## Exercise instructions
Reproduce only the lines of the material below that start at the line containing "The image size is (476, 274)." and stop at the line containing "Given: Click the Run button". Keep both end lines.

## Provided records
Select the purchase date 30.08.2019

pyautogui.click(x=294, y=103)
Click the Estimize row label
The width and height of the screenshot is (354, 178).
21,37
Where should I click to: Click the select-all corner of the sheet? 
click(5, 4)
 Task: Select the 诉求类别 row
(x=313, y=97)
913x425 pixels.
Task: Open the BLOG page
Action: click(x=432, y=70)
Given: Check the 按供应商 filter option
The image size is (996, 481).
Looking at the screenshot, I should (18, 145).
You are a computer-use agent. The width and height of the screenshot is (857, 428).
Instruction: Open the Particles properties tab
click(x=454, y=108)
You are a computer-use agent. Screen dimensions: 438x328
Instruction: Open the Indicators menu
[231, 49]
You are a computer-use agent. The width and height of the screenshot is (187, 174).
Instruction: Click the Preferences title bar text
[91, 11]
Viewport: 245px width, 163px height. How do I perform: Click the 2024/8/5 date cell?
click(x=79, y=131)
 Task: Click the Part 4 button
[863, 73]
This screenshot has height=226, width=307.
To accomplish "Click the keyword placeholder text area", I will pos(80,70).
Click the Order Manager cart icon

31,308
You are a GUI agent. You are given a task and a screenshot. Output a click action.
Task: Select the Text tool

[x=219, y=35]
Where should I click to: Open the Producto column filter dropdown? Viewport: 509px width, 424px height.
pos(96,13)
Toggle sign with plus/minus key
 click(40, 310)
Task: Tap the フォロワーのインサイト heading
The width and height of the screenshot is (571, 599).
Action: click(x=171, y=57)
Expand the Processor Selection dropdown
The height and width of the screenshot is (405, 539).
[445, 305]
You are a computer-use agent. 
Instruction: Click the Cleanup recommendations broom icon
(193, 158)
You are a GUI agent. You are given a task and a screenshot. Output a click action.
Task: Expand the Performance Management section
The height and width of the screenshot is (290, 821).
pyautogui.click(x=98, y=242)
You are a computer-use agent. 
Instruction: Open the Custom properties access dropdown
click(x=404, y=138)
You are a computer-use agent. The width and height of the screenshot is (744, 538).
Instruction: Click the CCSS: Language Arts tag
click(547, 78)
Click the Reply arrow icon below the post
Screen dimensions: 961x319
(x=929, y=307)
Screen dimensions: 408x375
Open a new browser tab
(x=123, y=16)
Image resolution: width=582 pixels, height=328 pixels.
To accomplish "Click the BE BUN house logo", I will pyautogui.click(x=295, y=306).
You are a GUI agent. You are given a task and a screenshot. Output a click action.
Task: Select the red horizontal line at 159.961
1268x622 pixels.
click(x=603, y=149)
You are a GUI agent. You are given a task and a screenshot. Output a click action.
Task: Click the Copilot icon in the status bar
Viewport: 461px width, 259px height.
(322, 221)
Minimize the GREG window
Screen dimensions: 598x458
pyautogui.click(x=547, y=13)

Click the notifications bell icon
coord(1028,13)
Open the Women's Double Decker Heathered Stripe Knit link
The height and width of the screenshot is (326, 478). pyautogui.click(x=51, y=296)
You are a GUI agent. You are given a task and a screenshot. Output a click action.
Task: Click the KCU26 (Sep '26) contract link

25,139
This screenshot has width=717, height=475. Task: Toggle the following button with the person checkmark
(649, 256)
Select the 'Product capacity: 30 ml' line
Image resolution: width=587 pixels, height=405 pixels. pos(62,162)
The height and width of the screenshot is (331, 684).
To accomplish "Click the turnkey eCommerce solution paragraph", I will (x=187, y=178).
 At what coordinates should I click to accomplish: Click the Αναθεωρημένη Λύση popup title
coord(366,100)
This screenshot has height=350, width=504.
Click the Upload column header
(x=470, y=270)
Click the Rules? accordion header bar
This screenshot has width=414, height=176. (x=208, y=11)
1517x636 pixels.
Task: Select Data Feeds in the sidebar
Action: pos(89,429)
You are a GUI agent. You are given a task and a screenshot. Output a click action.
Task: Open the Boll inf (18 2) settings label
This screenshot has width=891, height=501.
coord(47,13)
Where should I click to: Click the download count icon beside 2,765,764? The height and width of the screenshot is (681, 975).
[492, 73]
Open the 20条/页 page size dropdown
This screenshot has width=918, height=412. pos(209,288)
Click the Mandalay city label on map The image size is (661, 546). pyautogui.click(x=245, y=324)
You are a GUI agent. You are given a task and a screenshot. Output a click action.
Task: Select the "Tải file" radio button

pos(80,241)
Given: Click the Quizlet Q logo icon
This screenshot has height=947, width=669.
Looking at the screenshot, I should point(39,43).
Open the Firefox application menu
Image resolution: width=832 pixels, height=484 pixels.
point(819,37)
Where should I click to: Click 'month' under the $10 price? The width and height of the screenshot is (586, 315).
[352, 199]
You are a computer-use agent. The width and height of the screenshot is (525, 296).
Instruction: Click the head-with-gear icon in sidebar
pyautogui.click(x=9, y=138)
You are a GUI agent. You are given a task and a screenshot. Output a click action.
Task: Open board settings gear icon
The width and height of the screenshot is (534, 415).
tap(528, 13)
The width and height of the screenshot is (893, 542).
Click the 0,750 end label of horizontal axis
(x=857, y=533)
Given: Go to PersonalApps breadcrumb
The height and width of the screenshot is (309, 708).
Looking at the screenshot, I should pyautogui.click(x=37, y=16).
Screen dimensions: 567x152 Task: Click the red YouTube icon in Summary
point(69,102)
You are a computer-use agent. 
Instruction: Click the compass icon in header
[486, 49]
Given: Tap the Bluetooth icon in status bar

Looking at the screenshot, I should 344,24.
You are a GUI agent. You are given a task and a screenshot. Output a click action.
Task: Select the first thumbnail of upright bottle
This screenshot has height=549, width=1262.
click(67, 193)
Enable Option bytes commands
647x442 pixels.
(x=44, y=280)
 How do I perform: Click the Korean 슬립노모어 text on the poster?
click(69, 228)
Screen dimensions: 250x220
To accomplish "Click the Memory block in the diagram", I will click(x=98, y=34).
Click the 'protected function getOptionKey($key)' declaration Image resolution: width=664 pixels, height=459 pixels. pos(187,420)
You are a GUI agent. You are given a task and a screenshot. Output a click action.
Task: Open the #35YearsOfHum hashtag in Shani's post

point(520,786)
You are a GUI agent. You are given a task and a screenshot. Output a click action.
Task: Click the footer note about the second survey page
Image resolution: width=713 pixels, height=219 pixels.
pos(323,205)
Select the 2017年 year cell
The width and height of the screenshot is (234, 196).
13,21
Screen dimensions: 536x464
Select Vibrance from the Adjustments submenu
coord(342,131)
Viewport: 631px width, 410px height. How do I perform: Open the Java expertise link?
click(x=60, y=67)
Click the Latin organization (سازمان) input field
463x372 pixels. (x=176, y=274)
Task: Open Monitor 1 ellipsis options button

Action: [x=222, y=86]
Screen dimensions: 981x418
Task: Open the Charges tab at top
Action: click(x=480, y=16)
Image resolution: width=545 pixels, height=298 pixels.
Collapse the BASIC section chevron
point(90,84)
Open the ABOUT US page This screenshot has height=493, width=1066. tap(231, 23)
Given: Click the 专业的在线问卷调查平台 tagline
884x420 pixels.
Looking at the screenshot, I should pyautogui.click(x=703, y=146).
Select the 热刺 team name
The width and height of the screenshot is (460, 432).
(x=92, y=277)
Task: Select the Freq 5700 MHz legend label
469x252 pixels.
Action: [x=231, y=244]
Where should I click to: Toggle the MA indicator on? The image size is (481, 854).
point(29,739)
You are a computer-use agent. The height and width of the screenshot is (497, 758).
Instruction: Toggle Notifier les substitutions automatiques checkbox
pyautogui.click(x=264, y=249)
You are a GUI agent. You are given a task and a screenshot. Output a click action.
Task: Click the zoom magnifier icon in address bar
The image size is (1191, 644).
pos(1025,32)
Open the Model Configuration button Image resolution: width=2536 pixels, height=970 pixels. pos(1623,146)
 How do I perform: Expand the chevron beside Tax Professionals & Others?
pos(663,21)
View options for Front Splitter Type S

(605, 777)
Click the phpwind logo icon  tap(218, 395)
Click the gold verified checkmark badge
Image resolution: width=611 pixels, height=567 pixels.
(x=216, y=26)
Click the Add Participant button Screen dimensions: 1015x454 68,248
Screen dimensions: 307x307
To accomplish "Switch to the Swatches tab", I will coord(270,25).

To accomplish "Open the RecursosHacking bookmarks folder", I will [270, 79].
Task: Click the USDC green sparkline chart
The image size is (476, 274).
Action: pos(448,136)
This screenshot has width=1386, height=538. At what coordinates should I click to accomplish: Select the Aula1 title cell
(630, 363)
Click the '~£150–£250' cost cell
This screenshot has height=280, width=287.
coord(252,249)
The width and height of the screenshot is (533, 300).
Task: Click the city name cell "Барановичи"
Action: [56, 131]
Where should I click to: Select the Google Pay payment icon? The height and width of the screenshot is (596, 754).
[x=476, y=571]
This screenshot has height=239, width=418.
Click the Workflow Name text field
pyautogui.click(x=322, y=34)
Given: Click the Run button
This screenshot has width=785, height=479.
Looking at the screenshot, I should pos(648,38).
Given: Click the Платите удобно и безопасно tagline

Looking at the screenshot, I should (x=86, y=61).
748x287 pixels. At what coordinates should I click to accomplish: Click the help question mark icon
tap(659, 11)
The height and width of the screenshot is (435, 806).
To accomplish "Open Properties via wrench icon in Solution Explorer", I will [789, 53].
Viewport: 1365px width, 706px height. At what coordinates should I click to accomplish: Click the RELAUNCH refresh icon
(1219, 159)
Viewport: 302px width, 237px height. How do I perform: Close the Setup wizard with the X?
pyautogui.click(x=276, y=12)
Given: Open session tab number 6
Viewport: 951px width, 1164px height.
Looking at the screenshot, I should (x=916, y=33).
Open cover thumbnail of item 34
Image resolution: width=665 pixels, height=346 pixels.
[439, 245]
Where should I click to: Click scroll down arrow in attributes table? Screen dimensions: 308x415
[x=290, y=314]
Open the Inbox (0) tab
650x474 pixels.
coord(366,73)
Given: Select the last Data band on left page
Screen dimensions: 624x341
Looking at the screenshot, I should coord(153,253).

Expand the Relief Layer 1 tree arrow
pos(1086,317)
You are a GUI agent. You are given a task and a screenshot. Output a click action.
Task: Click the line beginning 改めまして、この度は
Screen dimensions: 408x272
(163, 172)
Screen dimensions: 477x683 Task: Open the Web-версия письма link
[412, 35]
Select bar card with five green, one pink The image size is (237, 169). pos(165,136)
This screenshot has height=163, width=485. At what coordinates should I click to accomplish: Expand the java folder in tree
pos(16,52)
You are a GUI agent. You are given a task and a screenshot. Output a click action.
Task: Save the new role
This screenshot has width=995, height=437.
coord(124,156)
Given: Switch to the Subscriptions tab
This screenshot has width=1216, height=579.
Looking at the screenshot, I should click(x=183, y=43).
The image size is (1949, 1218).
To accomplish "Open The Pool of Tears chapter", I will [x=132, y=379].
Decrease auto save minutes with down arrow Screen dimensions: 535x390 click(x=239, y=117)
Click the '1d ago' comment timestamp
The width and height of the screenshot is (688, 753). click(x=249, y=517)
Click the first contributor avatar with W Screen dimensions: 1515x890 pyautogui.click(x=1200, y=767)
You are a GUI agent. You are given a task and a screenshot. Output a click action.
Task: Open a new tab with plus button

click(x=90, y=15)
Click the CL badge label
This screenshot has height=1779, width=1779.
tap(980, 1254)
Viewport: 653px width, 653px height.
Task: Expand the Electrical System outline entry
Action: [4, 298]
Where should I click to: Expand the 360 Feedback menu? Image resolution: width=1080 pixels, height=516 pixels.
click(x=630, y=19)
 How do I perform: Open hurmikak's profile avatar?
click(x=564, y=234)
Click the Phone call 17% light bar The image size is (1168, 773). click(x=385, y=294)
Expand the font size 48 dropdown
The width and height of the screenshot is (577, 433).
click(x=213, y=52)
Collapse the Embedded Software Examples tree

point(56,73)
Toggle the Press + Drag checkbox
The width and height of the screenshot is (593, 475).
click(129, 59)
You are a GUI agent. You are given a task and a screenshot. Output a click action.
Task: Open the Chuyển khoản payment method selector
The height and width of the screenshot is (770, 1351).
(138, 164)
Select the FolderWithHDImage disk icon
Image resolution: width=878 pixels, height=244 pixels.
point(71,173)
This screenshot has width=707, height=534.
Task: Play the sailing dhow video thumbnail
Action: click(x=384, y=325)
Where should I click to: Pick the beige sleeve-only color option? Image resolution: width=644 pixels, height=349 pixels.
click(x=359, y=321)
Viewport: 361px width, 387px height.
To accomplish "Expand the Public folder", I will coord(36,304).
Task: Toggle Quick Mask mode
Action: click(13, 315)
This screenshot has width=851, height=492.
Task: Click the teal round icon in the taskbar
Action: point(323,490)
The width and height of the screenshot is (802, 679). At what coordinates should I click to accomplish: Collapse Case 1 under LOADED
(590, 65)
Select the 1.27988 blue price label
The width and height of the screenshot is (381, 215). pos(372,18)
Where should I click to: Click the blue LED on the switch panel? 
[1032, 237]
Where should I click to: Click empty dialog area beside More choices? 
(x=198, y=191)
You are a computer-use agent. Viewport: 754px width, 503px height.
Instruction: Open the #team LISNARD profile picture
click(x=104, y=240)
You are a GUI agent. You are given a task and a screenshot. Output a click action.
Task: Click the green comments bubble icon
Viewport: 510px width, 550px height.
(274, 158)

## Exercise solution
The image size is (476, 274).
Action: pos(448,136)
This screenshot has width=1386, height=538. At what coordinates should I click to accomplish: Select the Aula1 title cell
(630, 363)
Click the '~£150–£250' cost cell
This screenshot has height=280, width=287.
coord(252,249)
The width and height of the screenshot is (533, 300).
Task: Click the city name cell "Барановичи"
Action: [56, 131]
Where should I click to: Select the Google Pay payment icon? The height and width of the screenshot is (596, 754).
[x=476, y=571]
This screenshot has height=239, width=418.
Click the Workflow Name text field
pyautogui.click(x=322, y=34)
Given: Click the Run button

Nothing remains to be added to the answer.